Direct access to the Virginia Inland Port in Front Royal, Va., could benefit West Virginia tremendously by opening the state's heartland to a wide range of new international business and industrial opportunities.
This is especially true given the soon-to-be-completed Panama Canal expansion, coupled with the fact that the inland port serves as a designated U.S. Customs and U.S. Department of Agriculture point of entry.
And there is precedent for the redesignation, as Interstate 68 from Morgantown to Cumberland, Md., was Corridor E before it was upgraded, resulting in a much safer highway -- something that can be done all along the designated right of way of Corridor H.
What it will take is the political will to see it through and the ability to work with the president -- something that will never happen so long as Rep.
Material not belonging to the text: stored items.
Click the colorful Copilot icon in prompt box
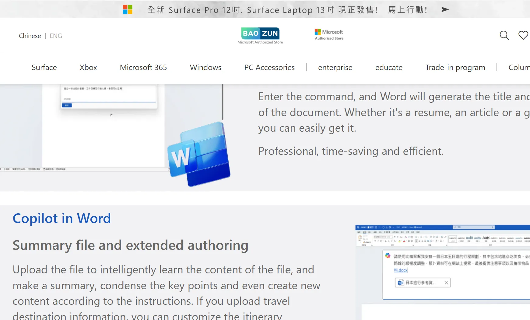This screenshot has height=320, width=530. pos(388,256)
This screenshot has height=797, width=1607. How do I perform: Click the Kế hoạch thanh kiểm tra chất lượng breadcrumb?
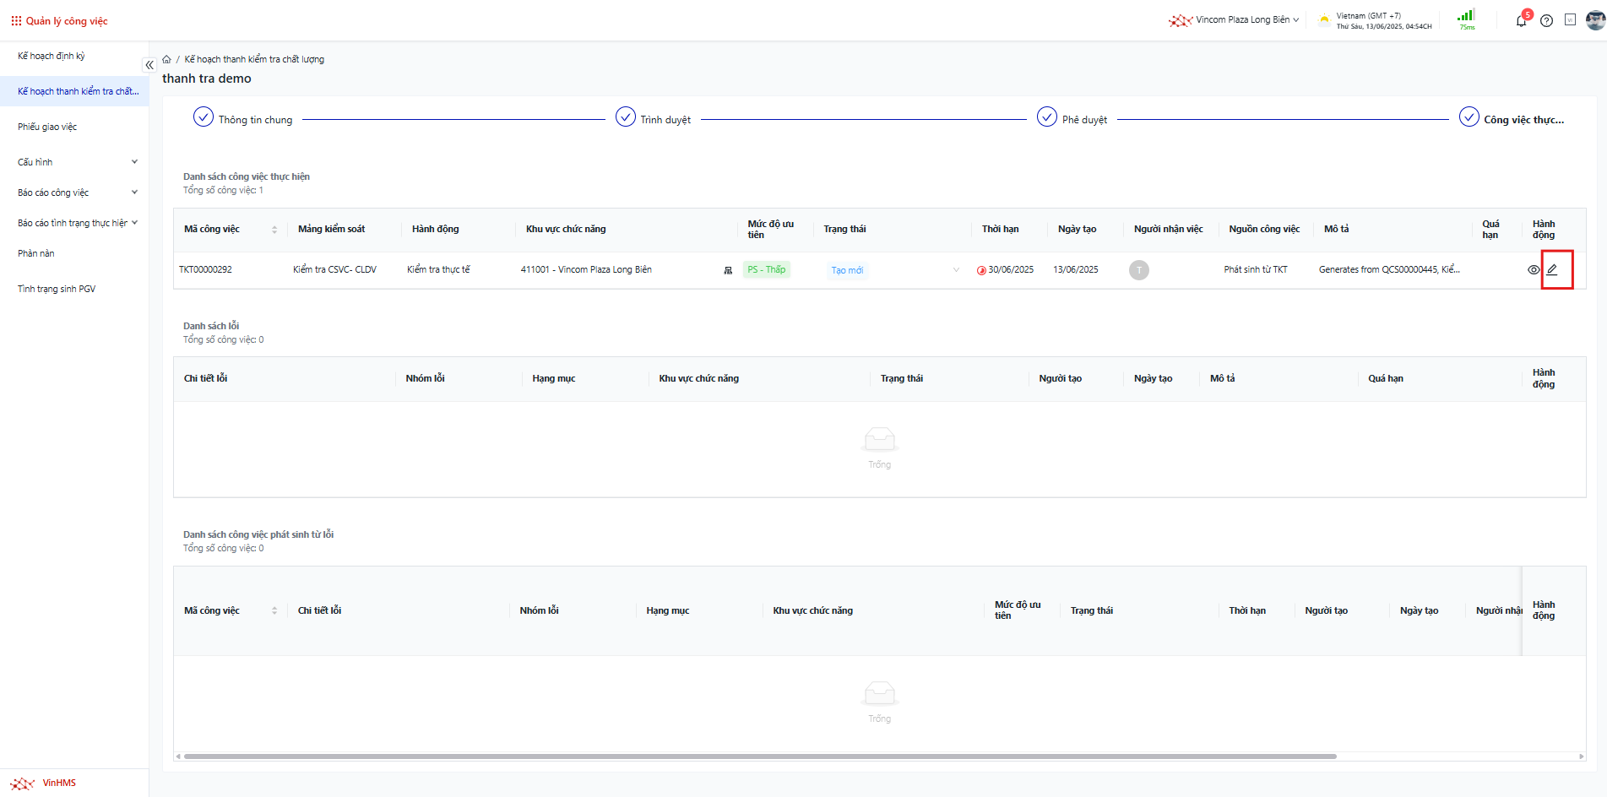pos(254,59)
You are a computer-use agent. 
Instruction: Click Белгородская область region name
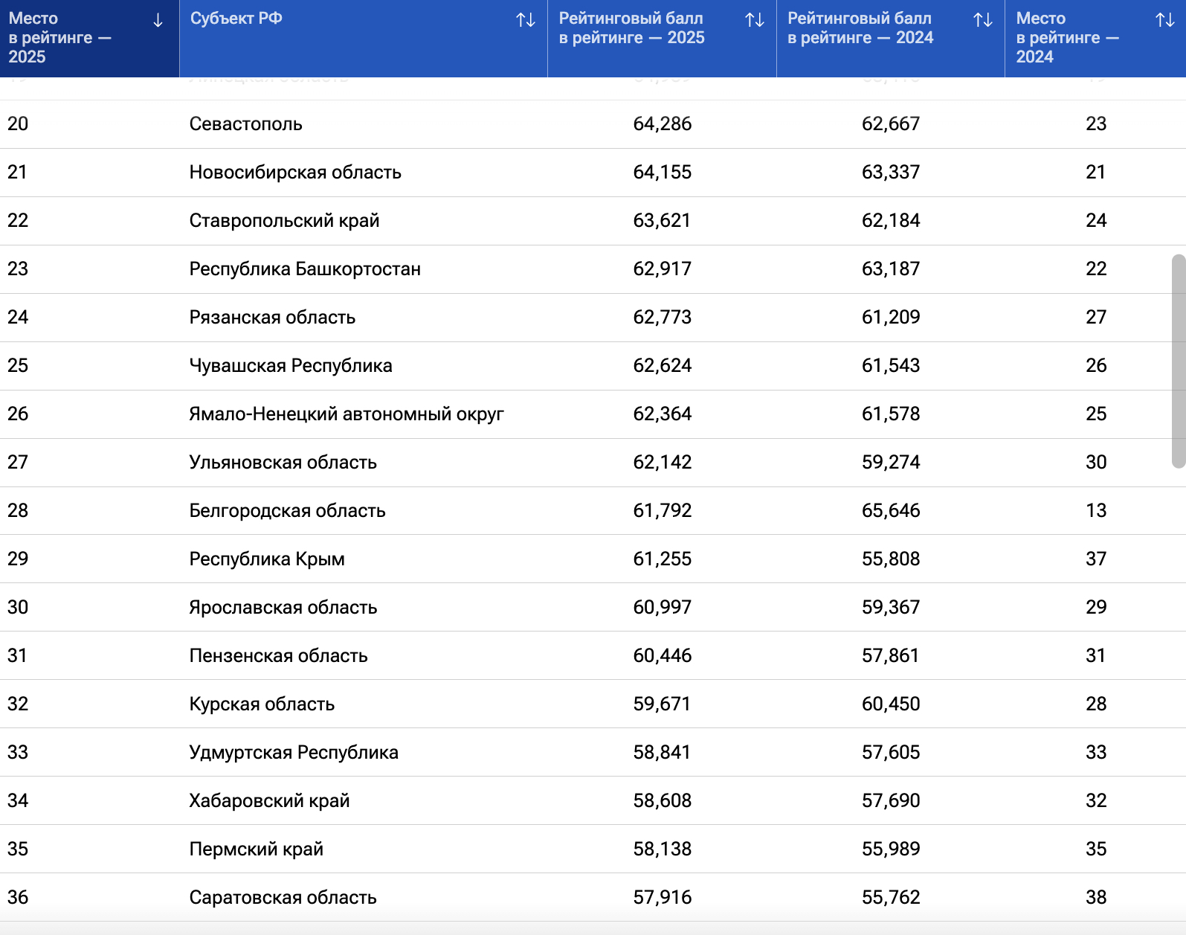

Shelley Capito continues to vilify the administration for a so-called jobs-killing agenda.
To the point, West Virginia has already lost one huge opportunity when shovel-ready projects were sought several years ago under the various federal stimulus programs.
And if Interstate 73/74, currently being built in West Virginia's southwestern coalfields, can be designated a "national high priority," then Congress can do the same for I-66.
The most important political issue for West Virginia's economic future really is how to create more jobs.
Let's borrow a page from the Eisenhower administration and expand upon what has been proven to be one of the greatest economic development projects in our nation's history.
I-66 is worth fighting for, and when it is completed it will yield one of the highest returns of any investment in infrastructure in West Virginia history.
Swint, a commercial property broker in Charleston, is the Democratic candidate for West Virginia's 2nd Congressional District seat.